## WORK ORDER
Take the records underneath and set them down exactly.

Stored records
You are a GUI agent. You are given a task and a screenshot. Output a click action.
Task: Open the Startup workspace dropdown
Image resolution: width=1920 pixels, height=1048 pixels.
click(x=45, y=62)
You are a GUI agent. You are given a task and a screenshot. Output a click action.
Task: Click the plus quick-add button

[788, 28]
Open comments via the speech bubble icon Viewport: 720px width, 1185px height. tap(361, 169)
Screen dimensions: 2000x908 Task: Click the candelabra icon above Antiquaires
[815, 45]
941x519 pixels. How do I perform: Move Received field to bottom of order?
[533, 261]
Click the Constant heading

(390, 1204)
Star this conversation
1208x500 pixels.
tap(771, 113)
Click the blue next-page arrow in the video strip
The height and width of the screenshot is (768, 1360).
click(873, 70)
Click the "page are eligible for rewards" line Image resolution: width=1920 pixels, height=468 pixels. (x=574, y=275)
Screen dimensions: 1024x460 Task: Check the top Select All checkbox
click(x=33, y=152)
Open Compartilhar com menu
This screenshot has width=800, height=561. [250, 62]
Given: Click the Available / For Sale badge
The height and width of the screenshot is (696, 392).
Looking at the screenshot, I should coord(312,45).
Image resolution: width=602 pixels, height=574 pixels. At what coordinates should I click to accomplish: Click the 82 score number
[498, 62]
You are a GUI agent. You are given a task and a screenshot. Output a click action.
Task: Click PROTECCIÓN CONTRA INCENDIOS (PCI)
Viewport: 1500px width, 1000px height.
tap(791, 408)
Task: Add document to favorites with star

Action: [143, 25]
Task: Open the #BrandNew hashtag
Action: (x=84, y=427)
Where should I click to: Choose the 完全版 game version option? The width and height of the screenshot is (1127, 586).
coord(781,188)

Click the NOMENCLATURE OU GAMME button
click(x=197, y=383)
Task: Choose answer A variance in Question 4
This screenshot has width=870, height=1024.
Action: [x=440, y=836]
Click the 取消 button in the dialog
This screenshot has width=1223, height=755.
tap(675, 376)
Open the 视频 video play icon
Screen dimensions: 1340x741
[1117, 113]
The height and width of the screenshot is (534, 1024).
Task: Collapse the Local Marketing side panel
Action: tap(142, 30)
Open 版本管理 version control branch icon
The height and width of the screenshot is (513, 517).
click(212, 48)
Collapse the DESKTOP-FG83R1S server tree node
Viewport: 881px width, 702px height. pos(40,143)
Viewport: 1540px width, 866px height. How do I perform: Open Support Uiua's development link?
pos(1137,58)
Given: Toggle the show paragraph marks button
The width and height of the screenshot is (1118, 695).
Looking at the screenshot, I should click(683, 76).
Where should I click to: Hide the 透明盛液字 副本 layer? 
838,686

## RESULT FOR THIS EXERCISE
You are a GUI agent. You are given a task and a screenshot. Output a click action.
Task: Open the Startup workspace dropdown
Image resolution: width=1920 pixels, height=1048 pixels.
click(x=45, y=62)
You are a GUI agent. You are given a task and a screenshot. Output a click action.
Task: Click the plus quick-add button

[788, 28]
Open comments via the speech bubble icon Viewport: 720px width, 1185px height. tap(361, 169)
Screen dimensions: 2000x908 Task: Click the candelabra icon above Antiquaires
[815, 45]
941x519 pixels. How do I perform: Move Received field to bottom of order?
[533, 261]
Click the Constant heading

(390, 1204)
Star this conversation
1208x500 pixels.
tap(771, 113)
Click the blue next-page arrow in the video strip
The height and width of the screenshot is (768, 1360).
click(873, 70)
Click the "page are eligible for rewards" line Image resolution: width=1920 pixels, height=468 pixels. (x=574, y=275)
Screen dimensions: 1024x460 Task: Check the top Select All checkbox
click(x=33, y=152)
Open Compartilhar com menu
This screenshot has width=800, height=561. [250, 62]
Given: Click the Available / For Sale badge
The height and width of the screenshot is (696, 392).
Looking at the screenshot, I should coord(312,45).
Image resolution: width=602 pixels, height=574 pixels. At what coordinates should I click to accomplish: Click the 82 score number
[498, 62]
You are a GUI agent. You are given a task and a screenshot. Output a click action.
Task: Click PROTECCIÓN CONTRA INCENDIOS (PCI)
Viewport: 1500px width, 1000px height.
tap(791, 408)
Task: Add document to favorites with star

Action: [143, 25]
Task: Open the #BrandNew hashtag
Action: (x=84, y=427)
Where should I click to: Choose the 完全版 game version option? The width and height of the screenshot is (1127, 586).
coord(781,188)

Click the NOMENCLATURE OU GAMME button
click(x=197, y=383)
Task: Choose answer A variance in Question 4
This screenshot has width=870, height=1024.
Action: [x=440, y=836]
Click the 取消 button in the dialog
This screenshot has width=1223, height=755.
tap(675, 376)
Open the 视频 video play icon
Screen dimensions: 1340x741
[1117, 113]
The height and width of the screenshot is (534, 1024).
Task: Collapse the Local Marketing side panel
Action: tap(142, 30)
Open 版本管理 version control branch icon
The height and width of the screenshot is (513, 517).
click(212, 48)
Collapse the DESKTOP-FG83R1S server tree node
Viewport: 881px width, 702px height. pos(40,143)
Viewport: 1540px width, 866px height. How do I perform: Open Support Uiua's development link?
pos(1137,58)
Given: Toggle the show paragraph marks button
The width and height of the screenshot is (1118, 695).
Looking at the screenshot, I should click(683, 76).
Where should I click to: Hide the 透明盛液字 副本 layer? 
838,686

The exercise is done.